No kernel info in nsight nvprof

When I use nsight system to profile GPU applications, there is no kernel performace info, but there are cuda mem related profile.

Background:
I’m using RTX 3060 TI in win11 WSL (ubuntu 18.04),
the cuda driver version is 511.79-desktop-win10-win11-64bit-international-dch-whql.exe
the nsight system version is 2022.1.1.
I demonstrated this problem by a tensorflow python script: nsys nvprof python matmul_tf.py.
In matmul_tf.py, tensorflow matmul is executed.
All other cuda applications can’t be profiled.
Could someone help me solving this problem?

matmul_tf.py script:

import tensorflow as tf
import numpy as np

tf.compat.v1.reset_default_graph()
tf.compat.v1.disable_eager_execution()
print("support gpu:", tf.test.is_gpu_available())

m = 512
k = 512
n = 512

a_shape = [m, k]
b_shape = [k, n]

np.random.seed(0)
kernel_np = np.random.uniform(low=0.0, high=1.0, size=b_shape).astype("float32")
input_np = np.random.uniform(low=0.0, high=1.0, size=a_shape).astype("float32")

pld1 = tf.compat.v1.placeholder(dtype="float32", shape=a_shape, name="input1")
kernel = tf.constant(kernel_np, dtype="float32")

feed_dict = {pld1: input_np}

result_tf = tf.raw_ops.MatMul(a=pld1, b=kernel, transpose_a=False, transpose_b=False)

with tf.compat.v1.Session() as sess:

    for i in range(10):
        result = sess.run(result_tf, feed_dict=feed_dict)
    print("result shape:", result.shape)

*****

Exercise task -
In the forum post, which version of Nsight Systems is being used? The items after this point have no connection to the forum post above.

*****

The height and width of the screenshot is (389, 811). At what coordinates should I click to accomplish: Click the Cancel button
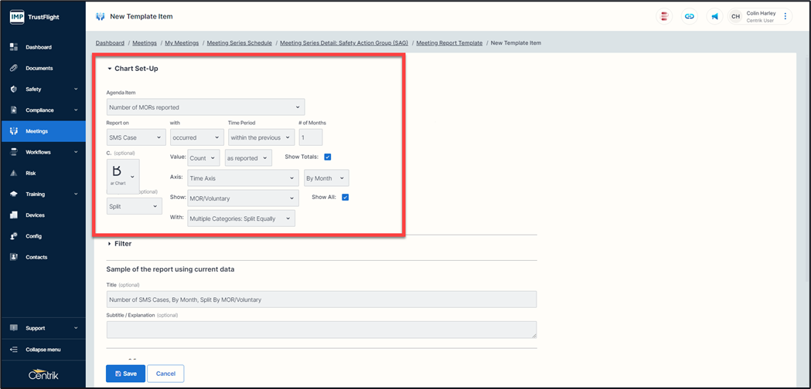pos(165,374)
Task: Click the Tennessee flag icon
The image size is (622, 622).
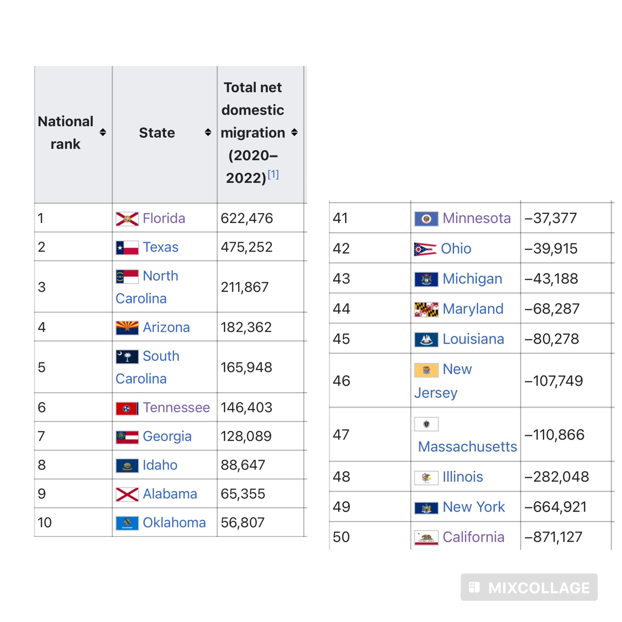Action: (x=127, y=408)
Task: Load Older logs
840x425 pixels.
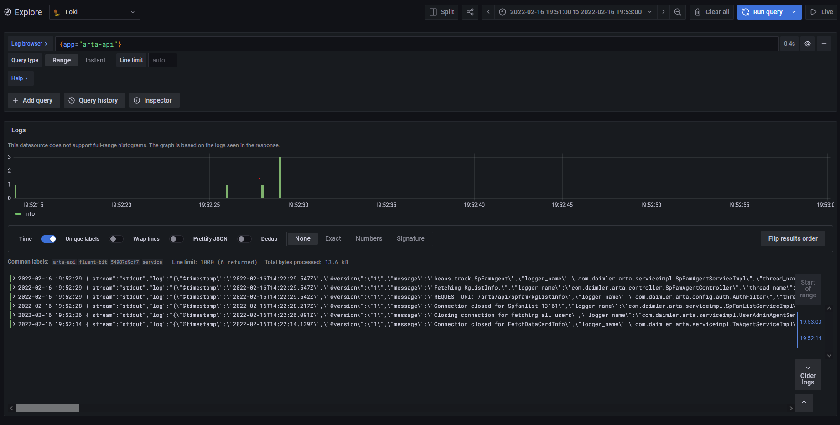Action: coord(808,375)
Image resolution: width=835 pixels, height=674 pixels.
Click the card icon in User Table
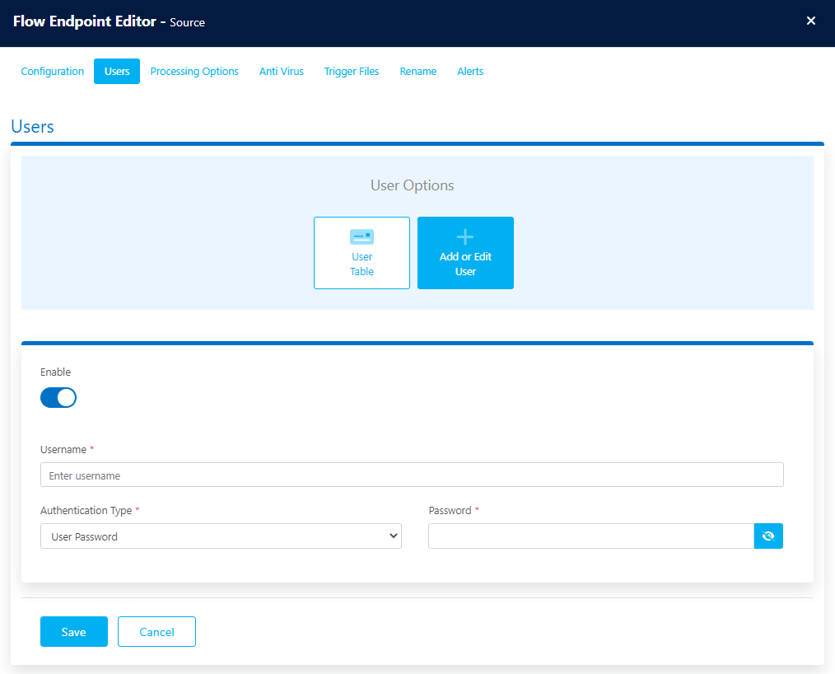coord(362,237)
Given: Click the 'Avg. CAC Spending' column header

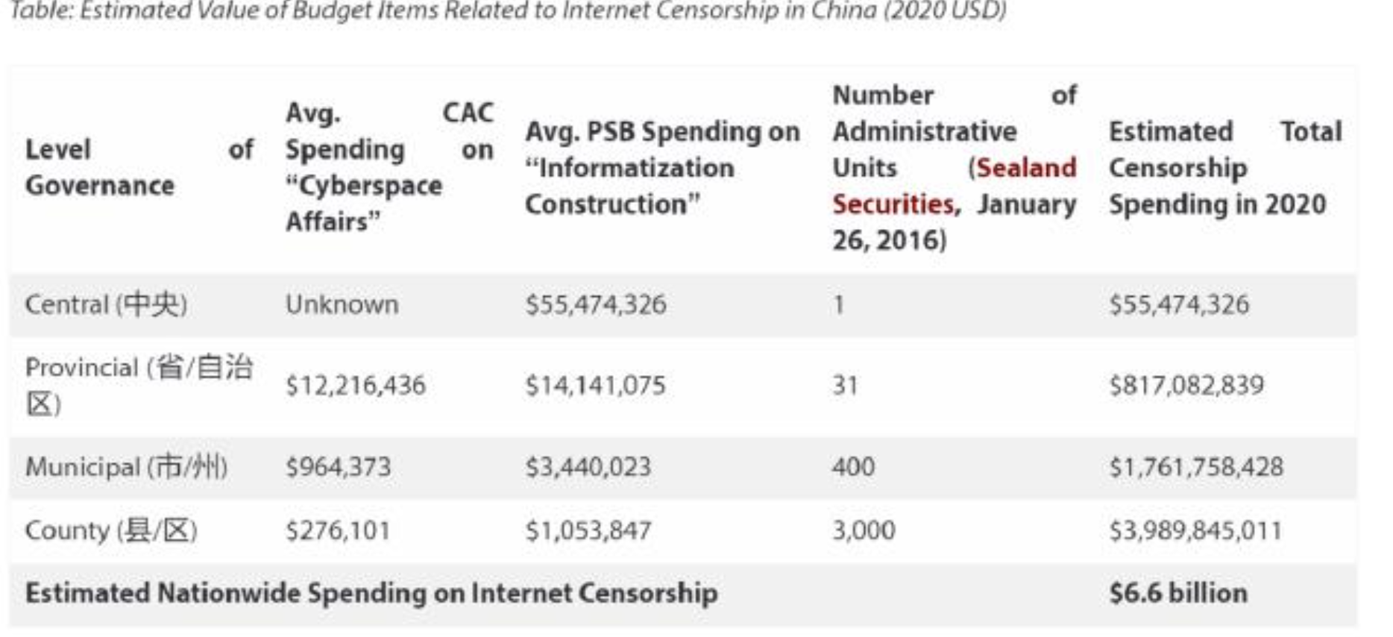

*****

Solution -
Version 2022.1.1.